Why Turkey stepped up

Three developments overlap with Ankara's increasing military deployment in Somalia. First, Israel's recognition of Somaliland in December upended the regional status quo. The breakaway region has functioned autonomously since 1991, but no state had recognized it. The deployment of Turkish troops and fighter jets followed within weeks, a signal that Turkey would underwrite the unity of the Somali state against secession as well as insurgency.

Second, the African Union is preparing to wind down its support mission, which Crisis Group describes as the backbone of Somalia's security architecture, amid chronic funding shortfalls and donor fatigue. The prospective drawdown threatens to remove one of the pillars of Somalia's defense. Turkey evidently feels compelled to bolster Somalia's defense.

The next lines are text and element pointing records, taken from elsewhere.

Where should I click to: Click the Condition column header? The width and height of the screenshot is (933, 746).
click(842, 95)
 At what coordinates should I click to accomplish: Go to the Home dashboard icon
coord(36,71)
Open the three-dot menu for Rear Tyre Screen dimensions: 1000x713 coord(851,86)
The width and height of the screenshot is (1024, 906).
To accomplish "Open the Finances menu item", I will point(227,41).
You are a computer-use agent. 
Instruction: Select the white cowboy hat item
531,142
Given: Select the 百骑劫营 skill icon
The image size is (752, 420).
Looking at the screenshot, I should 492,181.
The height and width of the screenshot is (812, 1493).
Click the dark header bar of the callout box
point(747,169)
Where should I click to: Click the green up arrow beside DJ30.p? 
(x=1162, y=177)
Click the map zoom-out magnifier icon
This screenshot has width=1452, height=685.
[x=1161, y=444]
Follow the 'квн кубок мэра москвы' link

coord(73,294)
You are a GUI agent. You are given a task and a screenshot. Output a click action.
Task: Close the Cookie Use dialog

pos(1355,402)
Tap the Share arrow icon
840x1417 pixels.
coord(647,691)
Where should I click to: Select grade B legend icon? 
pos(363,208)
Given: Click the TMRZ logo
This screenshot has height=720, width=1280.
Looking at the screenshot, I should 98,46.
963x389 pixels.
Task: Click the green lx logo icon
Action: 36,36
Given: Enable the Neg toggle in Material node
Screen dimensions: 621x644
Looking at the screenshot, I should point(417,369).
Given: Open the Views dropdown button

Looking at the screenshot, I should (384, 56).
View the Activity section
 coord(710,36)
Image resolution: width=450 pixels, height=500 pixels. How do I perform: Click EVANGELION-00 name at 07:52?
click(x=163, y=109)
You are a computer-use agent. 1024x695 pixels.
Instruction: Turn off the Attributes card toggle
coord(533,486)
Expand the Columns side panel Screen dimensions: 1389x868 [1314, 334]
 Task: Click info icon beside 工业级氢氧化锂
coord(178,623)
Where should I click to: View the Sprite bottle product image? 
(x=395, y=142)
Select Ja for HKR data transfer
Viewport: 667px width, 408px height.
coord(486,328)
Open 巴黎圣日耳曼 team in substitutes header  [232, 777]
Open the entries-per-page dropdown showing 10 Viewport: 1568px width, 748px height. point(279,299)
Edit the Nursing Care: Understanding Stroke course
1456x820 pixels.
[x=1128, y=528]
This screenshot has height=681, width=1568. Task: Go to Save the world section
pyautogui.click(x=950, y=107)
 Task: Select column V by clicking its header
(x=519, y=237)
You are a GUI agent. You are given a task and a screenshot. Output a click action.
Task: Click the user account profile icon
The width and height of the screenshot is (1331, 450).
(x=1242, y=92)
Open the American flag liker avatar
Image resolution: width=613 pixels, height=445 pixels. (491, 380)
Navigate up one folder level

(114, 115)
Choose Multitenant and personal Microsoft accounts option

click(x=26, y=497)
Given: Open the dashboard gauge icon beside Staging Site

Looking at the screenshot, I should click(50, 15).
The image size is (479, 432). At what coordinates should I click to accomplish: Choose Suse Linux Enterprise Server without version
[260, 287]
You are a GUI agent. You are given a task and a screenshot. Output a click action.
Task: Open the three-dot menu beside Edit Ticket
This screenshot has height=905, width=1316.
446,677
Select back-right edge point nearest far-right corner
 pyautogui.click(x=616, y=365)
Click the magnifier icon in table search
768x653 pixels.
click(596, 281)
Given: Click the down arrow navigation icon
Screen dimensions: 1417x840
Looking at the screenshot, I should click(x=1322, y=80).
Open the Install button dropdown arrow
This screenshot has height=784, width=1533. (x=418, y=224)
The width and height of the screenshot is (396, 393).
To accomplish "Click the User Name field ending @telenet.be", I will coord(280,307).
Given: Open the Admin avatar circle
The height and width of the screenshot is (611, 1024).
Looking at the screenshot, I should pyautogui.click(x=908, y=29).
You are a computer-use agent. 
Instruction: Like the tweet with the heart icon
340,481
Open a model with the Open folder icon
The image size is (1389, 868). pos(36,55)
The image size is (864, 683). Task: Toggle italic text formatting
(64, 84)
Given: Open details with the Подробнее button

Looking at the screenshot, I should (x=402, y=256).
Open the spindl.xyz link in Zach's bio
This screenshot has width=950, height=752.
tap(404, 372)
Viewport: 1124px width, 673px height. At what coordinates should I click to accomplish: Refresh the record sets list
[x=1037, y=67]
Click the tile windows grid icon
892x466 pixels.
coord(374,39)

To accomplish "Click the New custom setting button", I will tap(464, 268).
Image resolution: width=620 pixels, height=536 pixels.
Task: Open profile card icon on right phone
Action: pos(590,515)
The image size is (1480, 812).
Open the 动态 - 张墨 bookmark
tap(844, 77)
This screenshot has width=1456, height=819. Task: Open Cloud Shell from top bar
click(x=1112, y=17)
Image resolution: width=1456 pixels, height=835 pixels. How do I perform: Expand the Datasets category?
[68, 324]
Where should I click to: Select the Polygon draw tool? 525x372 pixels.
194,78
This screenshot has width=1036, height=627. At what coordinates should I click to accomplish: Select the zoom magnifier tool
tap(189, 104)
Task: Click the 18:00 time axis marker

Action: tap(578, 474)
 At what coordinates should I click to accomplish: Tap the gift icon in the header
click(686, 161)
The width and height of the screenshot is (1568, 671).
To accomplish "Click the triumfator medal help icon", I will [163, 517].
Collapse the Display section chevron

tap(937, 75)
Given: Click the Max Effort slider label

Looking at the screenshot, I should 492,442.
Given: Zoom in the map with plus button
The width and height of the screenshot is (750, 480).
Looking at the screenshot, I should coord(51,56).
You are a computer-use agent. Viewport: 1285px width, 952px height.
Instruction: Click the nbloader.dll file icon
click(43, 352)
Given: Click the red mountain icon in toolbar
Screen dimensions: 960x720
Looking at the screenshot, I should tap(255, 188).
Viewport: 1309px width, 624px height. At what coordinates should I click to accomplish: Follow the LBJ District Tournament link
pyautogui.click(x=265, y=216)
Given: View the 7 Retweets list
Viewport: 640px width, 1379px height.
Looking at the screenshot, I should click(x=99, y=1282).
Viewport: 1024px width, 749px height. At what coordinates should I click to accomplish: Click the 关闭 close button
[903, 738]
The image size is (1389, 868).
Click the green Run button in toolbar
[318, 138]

Third, it is almost certain that the Turkish bombardment was coordinated with the United States. AFRICOM has carried out 68 airstrikes in Somalia this year against Al-Shabaab and Islamic State targets, after 126 in 2025, and operates in the same airspace where Turkish jets now fly. Given the density of foreign military activity over southern Somalia, simultaneous operations without coordination would carry an unacceptable risk. The Somali ministry's reference to "international partners" points in the same direction. More Turkish strikes coordinated with the US in the Horn of Africa may be expected.

The company Turkey keeps

With this escalation, Turkey joins a field of external powers propping up fragile African governments. Several states on the continent rely on foreign backing to survive against insurgencies. Some leaned on Western powers, including their former colonizers. Chad depended on French protection for six decades, and although it ended its defense pact with Paris in 2024, military ties with France have not been severed entirely. Others expelled Western forces after coups. Mali pushed out the French mission that began in 2013 and turned to Russia's Wagner mercenaries, since rebranded as the Africa Corps, yet the junta in Bamako is still struggling to fend off JNIM, the local Al-Qaeda affiliate. In Niger, Syrian fighters recruited by SADAT, a private military company close to the Turkish government, have reportedly been deployed to guard strategic sites, as I wrote in 2024. And now Turkey has found it necessary to show muscle on behalf of another friendly government in Africa, after its Libyan intervention in 2019.

What these countries need, ultimately, is to stand on their own feet through civilian and military capacity building. Helping Somalia exploit its natural resources would serve that goal, and Turkey's offshore drilling could pave the way, provided the proceeds strengthen the Somali state rather than merely servicing a few at the top.

The risk of a bottomless well

Turkey's Somalia policy illustrates how external assistance can gradually evolve into direct military responsibility as the partner government's dependence deepens. There is a real risk that Somalia becomes a bottomless well that will drain Turkish resources. Without a political and diplomatic resolution, military power alone cannot sustain a friendly government that is unable to control much beyond its capital or exert authority over vast swaths of its territory. The financial burden of sustaining underperforming partners is one reason Western militaries have been forced to disengage from Africa since decolonization. From Vietnam to Afghanistan, and to Mali such ventures have rarely ended well for the foreign powers.

It is understandable for Turkey to help a friendly government and nation in Africa. Ankara wants to project power and exert influence in the Horn of Africa, and Somalia has been the focus of that ambition. But firepower is not a substitute for state building. Without sufficient capacity building by the Somalis themselves, civilian and military, this journey may not end well for Turkey.